Картина вырисовывалась не совсем героическая: Виноградов, напав на белых ночью, получил отпор, отступил и укрылся в Сельце.

Три парохода союзников в сопровождении аэропланов на следующий день 12 августа подошли к Сельцу и дали бой силам красных, едва не обратив в бегство Павлиново войско.

Получается, что не было никаких трехдневных боев у Березника, была ночная атака, и в ответ – наступление белых на Сельцо, едва не кончившееся развалом фронта.

Хорошее же воинство прислали Павлину Федоровичу!

Кедров был недоволен Виноградовым. Дела на Двинском фронте шли плохо, рапортовать об успешной обороне не получалось.
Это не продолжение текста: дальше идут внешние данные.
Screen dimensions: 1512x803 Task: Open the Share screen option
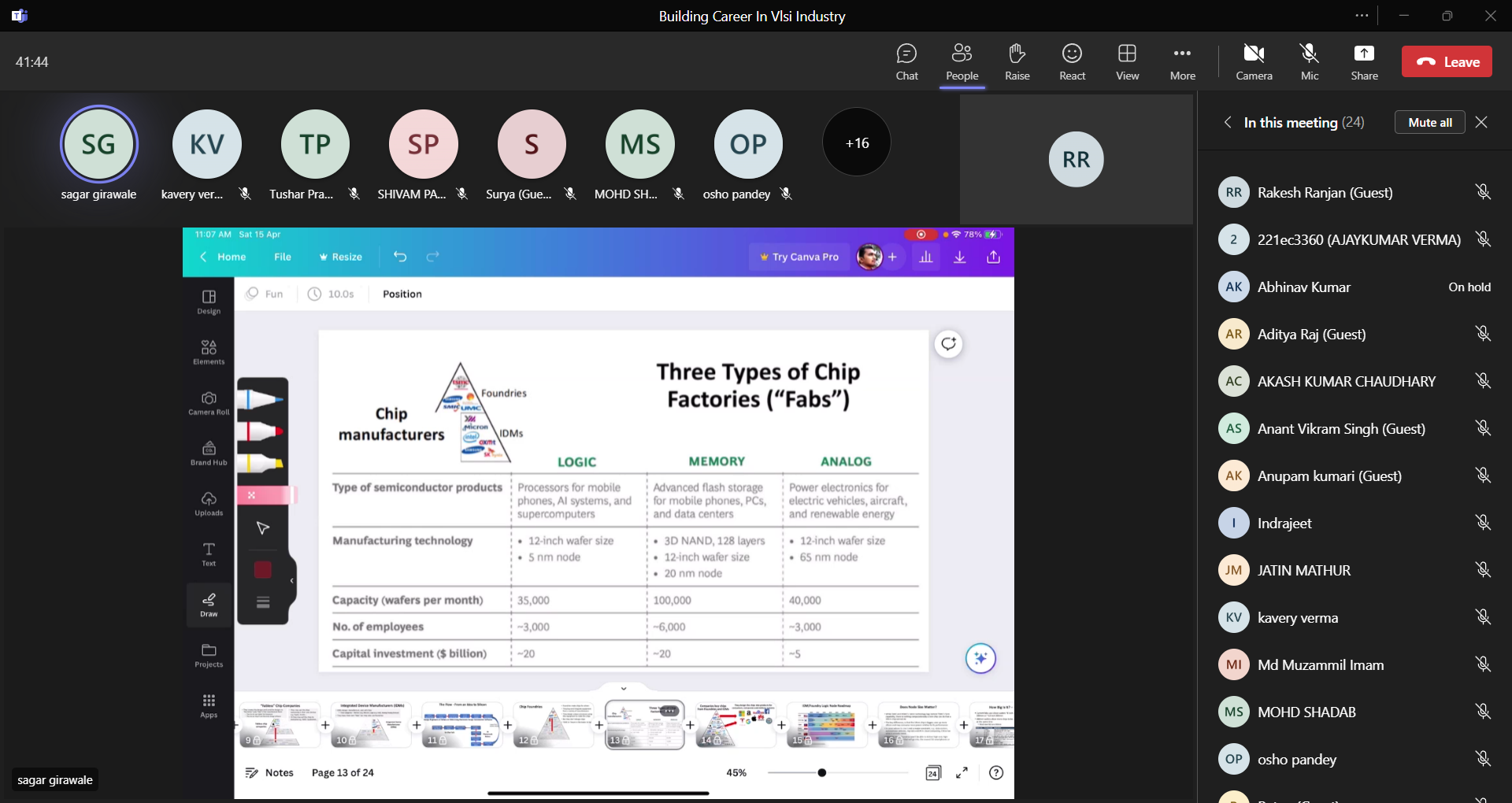coord(1364,62)
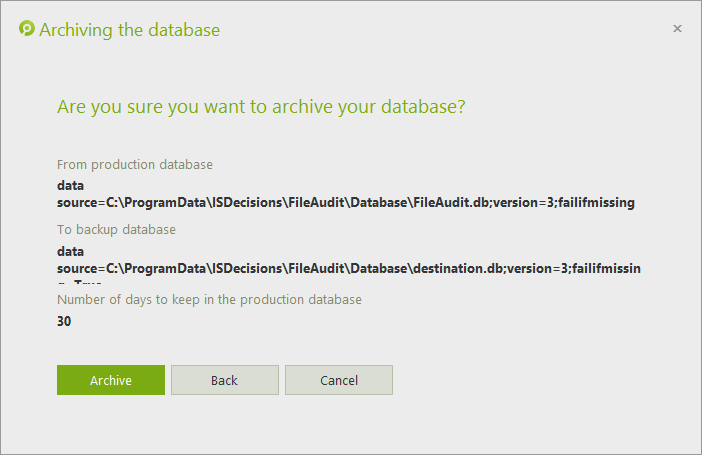Click the 'Archiving the database' window title

pyautogui.click(x=129, y=30)
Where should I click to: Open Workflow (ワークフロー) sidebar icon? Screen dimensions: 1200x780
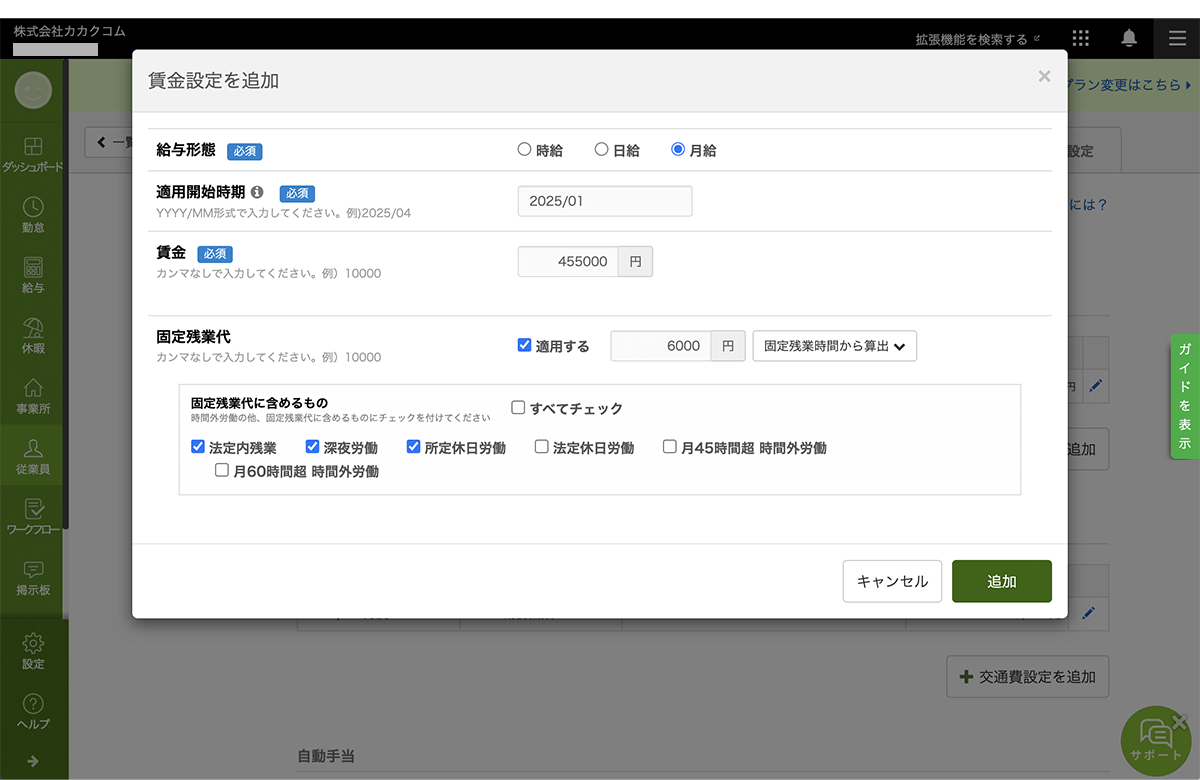tap(33, 510)
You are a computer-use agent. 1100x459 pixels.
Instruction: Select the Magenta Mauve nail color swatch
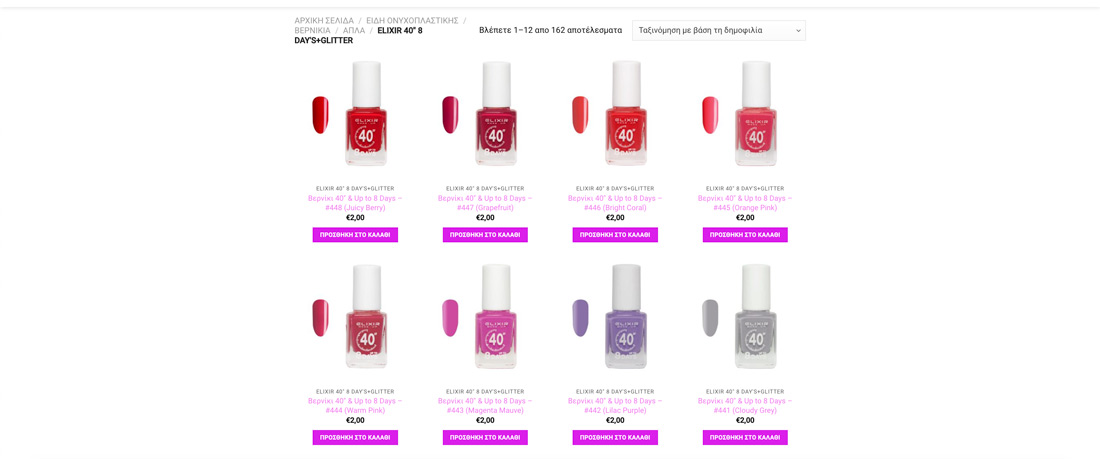(450, 317)
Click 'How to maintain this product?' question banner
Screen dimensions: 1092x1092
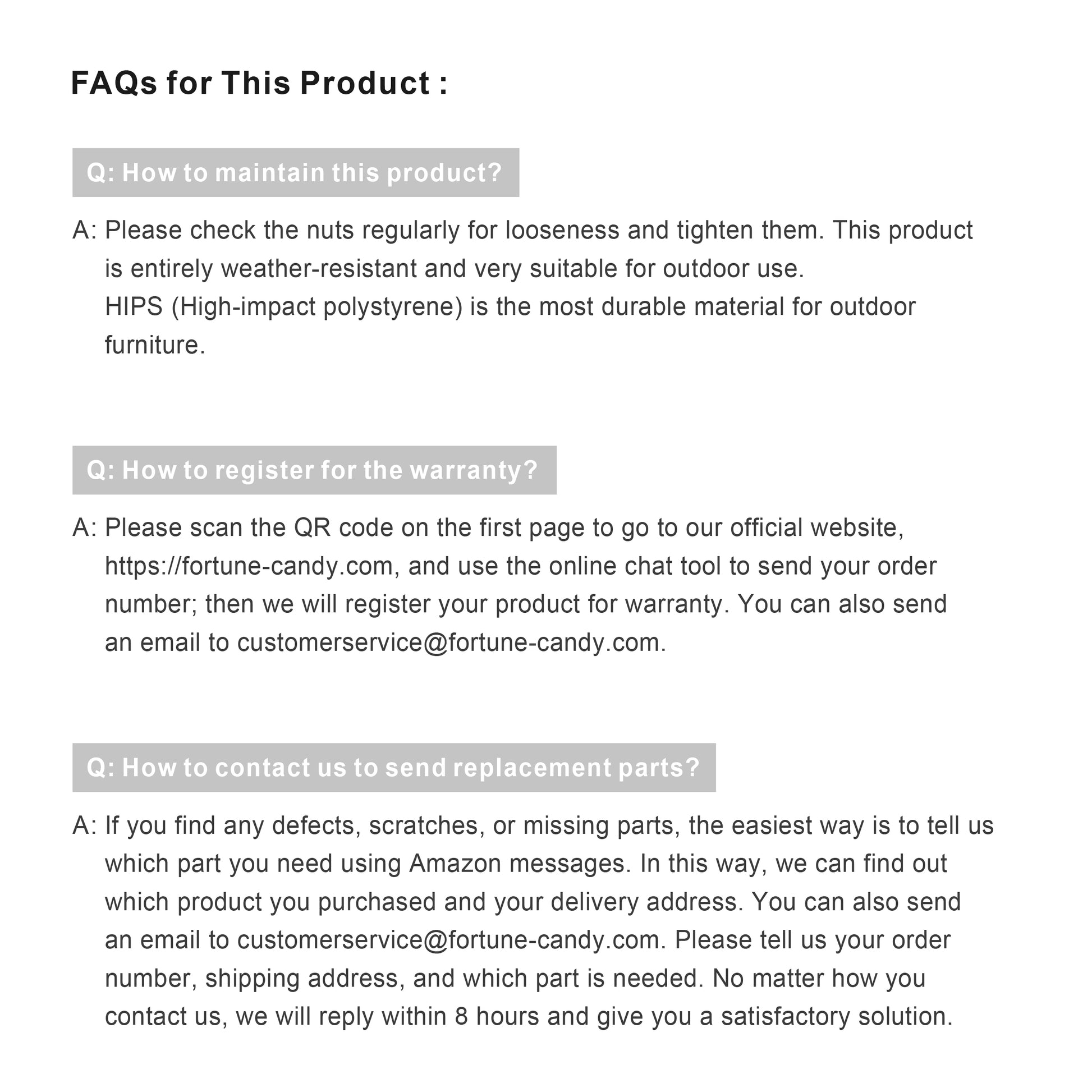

Москва пока не требовала от командующего Завесой бодрых докладов о победах над империалистами и их белогвардейскими прихвостнями, но категорически была недовольна отступлением войск.
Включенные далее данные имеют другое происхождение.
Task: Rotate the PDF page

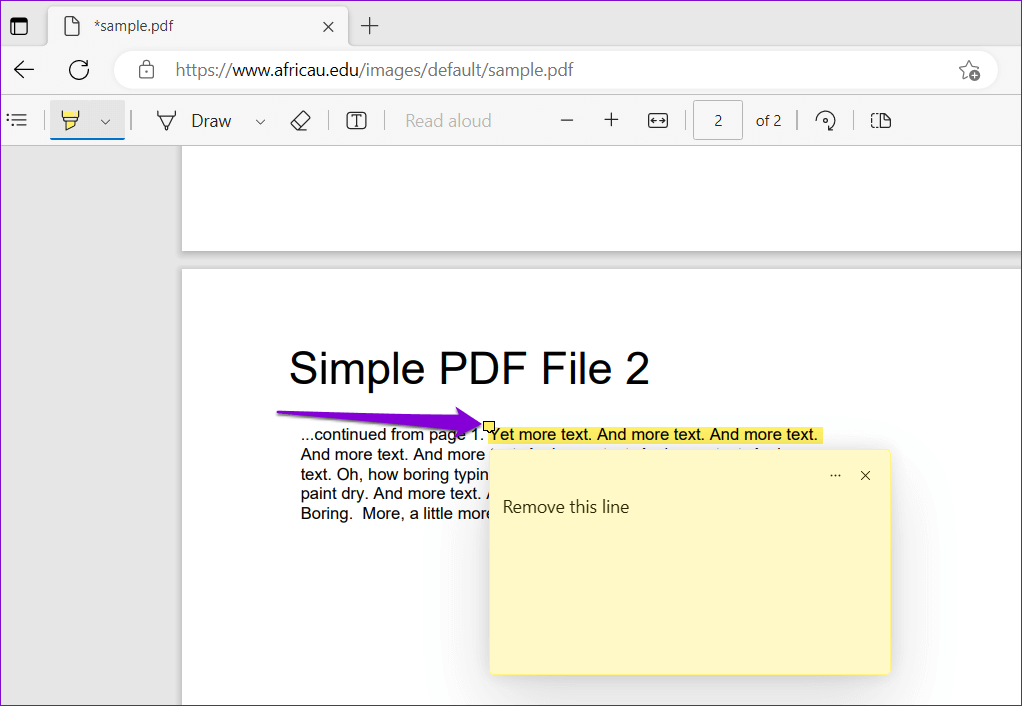Action: pos(825,121)
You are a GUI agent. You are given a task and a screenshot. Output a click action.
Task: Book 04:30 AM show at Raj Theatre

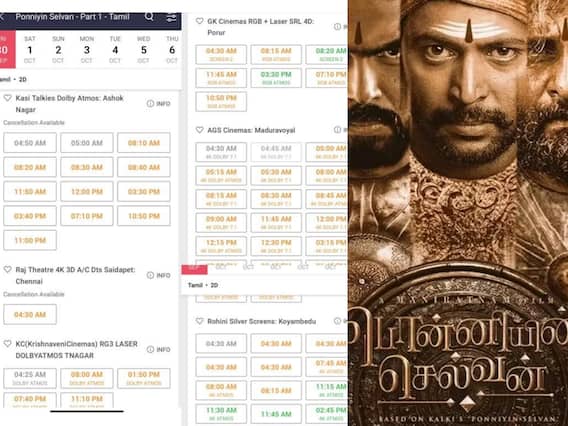tap(30, 314)
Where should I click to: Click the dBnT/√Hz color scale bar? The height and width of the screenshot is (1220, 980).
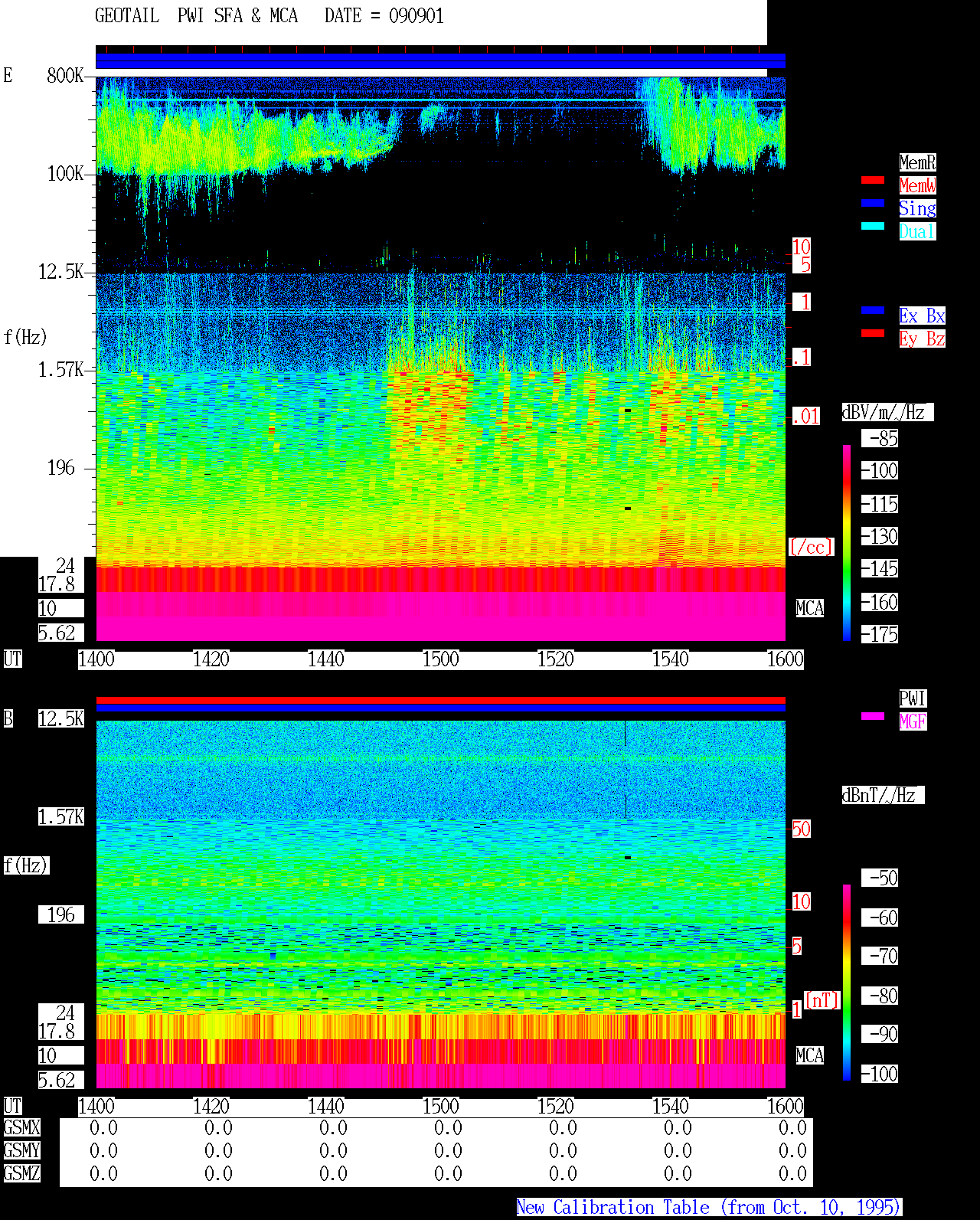tap(847, 983)
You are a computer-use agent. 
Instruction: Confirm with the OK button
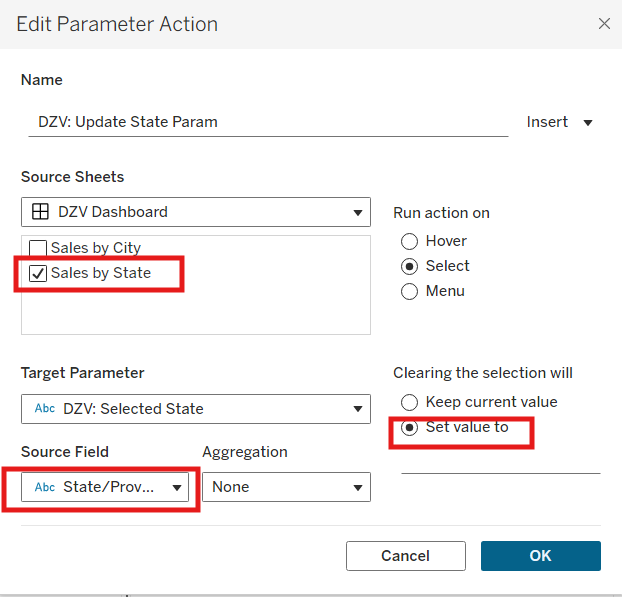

Мобилизация, которую проводили большевики, шла с трудом. Прибывавшие на фронт части были ненадежны. Одно дело сидеть в казармах на казенных харчах, другое – оказаться на фронте и погибнуть за идеалы революции. Была опасность, что недавно сформированные части перейдут на сторону белых и интервентов. Такие случаи уже встречались.

Во время мятежа в Архангельске половина тех, кто числился на службе в Красной армии, оказались в числе заговорщиков. Особенно чувствительно было, когда на сторону противника переходили целыми подразделениями. Кедров вспомнил о Беломорском конном отряде под командованием Андрея Берса. На первый взгляд – бравые ребята, гордость революции.
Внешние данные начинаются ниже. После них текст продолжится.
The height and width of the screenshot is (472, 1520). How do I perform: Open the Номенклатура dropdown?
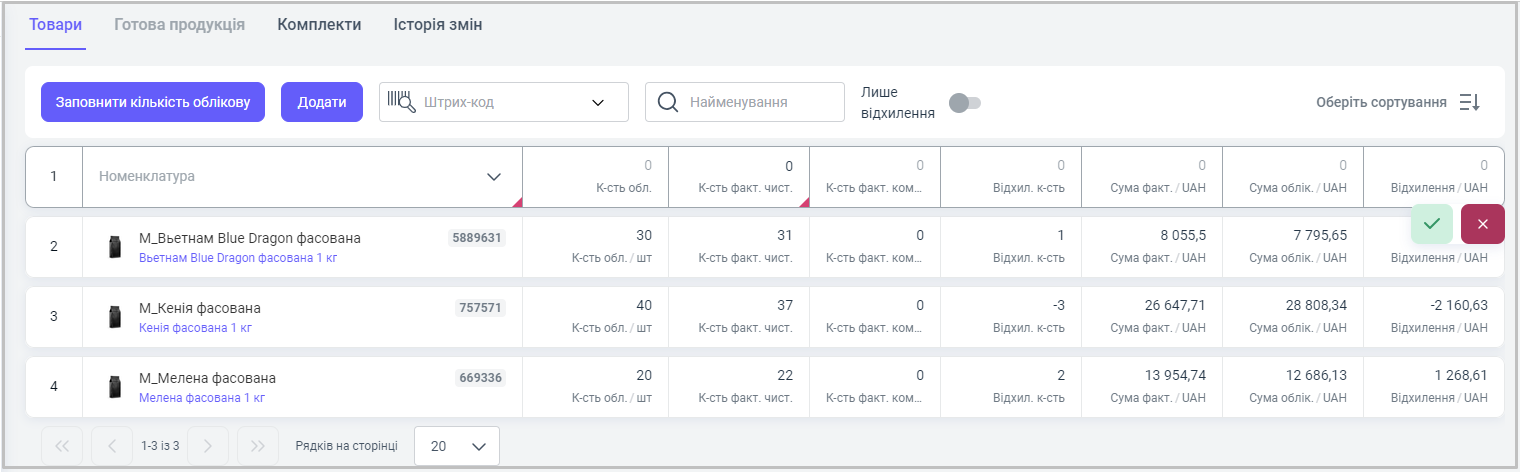(x=493, y=177)
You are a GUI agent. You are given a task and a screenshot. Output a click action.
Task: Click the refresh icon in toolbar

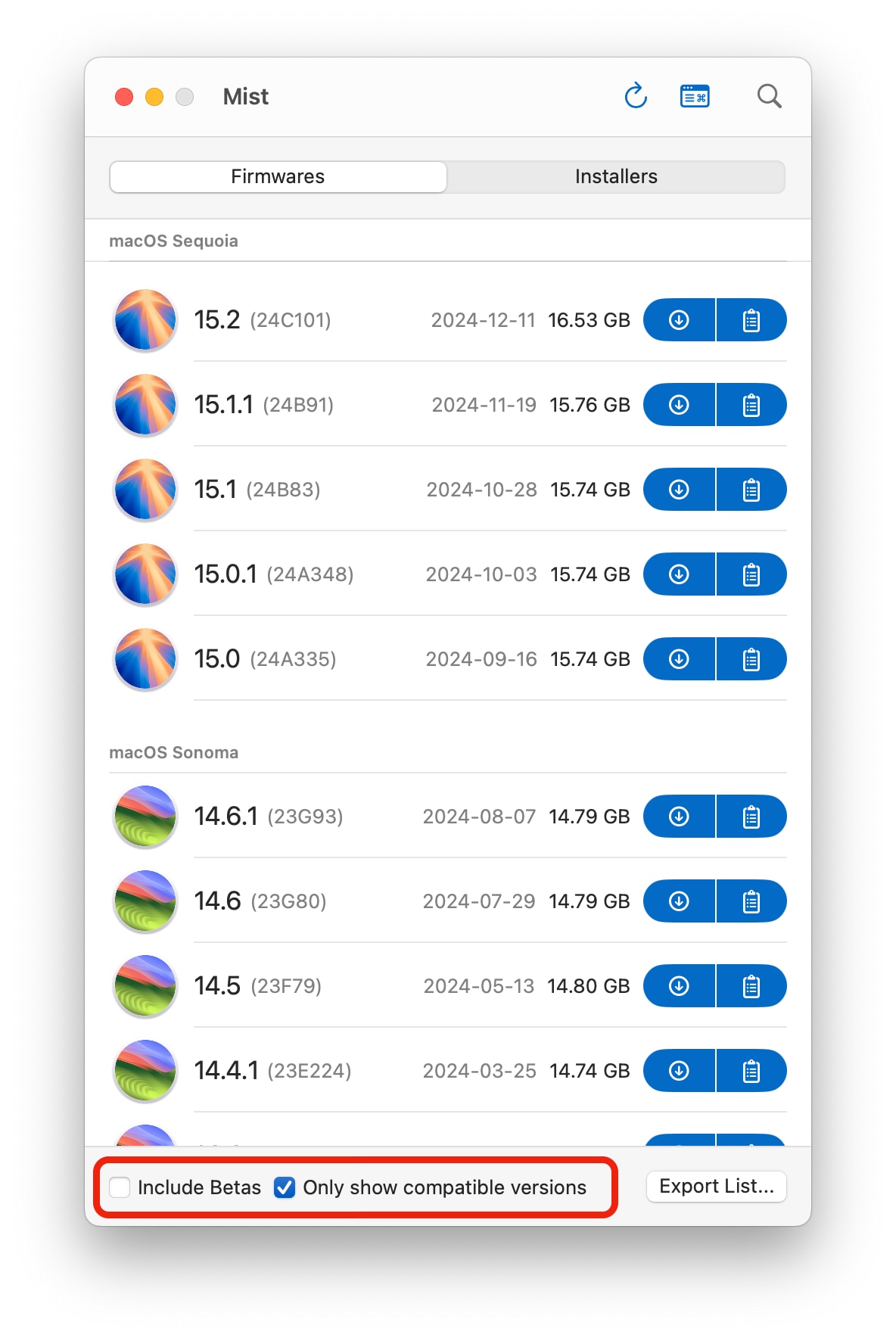coord(636,96)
«Они прибыли в Архангельск перед самым переворотом, когда же успели разложиться? – Думал Кедров. – Видимо, изначально ждали удобного случая, чтобы изменить».

Революционный командир Берс, гордившийся своими левыми революционными взглядами, в одночасье стал ротмистром белой армии. Кедров не понимал: как же так, вчерашние соратники становятся врагами? Военспецы из штаба в Архангельске тоже оказались предателями и перешли на сторону белых. Верить нельзя было никому.

Мысли одна тяжелее другой охватывали командующего «Завесой» и, когда становилось совсем невмоготу, он звал к себе Ревекку Пластинину. В те вечера в Вологде было тихо, на кладбище за железнодорожным вокзалом никого не расстреливали, обыски и аресты не проводились, нарком отдыхал.

Утром следующего дня кошмар возобновлялся, и Вологда, не в силах противостоять силе Кедрова и его свирепой подруге, покорно склонила голову. Сопротивляться было некому. Одни заговорщики были расстреляны, другие арестованы и дожидались своей очереди в заключении, третьи бежали в Архангельск, к интервентам.

– Миша, зачем ты возишься с этим грубияном Виноградовым? Он не справляется с фронтом, отзови его и назначь на это место толкового командира, – Ревекка Акибовна выжидательно глянула на любовника.

– Где мне взять толкового? Толковые к белым бегут. Военспецам веры нет: вчера он с тобой на совещании обсуждал оперативные планы, а сегодня узнаём, что он же поставлял информацию белым или сбежал сам. Павлин идейный, он не сбежит.

– Мне он не нравится.

– Мне тоже, – Кедров улыбнулся и обнял Ревекку, – но что с того? Пока он на Двине, я могу быть спокоен, фронт будет сохранен. Понимаешь, слабые стороны товарища Павлина – рискованная наступательная тактика. Она соответствует его смелой, мятежной натуре, но вовсе не отвечает моменту. Основная задача сейчас заключается в обороне, а не в наступлении, в защите Котласа, а не в освобождении Архангельска. Это не только мое мнение. Это мнение товарища Троцкого.